▶ _Task statement_: Pull out each line of the data below that contains the string "Instruction". Matches must have the same capitalization.

▶ _Data supplied_:
--- --- ---
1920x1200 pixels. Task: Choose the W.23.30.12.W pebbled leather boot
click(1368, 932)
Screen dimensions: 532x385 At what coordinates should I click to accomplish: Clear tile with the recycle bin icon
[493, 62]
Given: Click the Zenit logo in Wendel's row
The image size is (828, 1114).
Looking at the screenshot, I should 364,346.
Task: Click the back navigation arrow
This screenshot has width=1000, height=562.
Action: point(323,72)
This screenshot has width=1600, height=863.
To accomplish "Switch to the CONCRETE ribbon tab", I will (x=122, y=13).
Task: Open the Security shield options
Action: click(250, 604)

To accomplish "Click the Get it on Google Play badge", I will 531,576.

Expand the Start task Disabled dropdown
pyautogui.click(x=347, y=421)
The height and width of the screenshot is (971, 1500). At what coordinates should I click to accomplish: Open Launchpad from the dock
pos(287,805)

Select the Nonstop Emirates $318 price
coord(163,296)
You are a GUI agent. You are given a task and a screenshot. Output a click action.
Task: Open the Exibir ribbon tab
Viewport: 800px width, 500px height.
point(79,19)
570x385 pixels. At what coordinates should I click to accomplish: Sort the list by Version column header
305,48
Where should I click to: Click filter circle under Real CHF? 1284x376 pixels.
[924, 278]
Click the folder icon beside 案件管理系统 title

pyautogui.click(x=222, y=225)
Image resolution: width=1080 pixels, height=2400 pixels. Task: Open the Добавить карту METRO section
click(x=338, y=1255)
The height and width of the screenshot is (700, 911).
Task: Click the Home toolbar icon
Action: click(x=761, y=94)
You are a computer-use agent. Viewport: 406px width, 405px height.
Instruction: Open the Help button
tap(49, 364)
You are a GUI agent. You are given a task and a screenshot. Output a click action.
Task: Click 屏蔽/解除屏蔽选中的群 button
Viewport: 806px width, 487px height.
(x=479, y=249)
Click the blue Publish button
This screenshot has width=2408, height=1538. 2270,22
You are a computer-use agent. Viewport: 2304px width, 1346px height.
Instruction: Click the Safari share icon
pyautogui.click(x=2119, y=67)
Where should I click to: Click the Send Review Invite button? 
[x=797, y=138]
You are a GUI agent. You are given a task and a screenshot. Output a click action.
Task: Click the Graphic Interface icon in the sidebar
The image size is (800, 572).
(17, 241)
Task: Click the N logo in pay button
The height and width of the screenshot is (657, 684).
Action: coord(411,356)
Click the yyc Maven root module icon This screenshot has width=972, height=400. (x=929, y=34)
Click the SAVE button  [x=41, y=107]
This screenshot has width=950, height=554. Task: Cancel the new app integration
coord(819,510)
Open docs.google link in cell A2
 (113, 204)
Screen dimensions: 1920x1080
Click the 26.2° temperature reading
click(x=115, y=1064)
--- --- ---
▶ _Result_:
Instruction: Open the Help button
Instruction: Click the Safari share icon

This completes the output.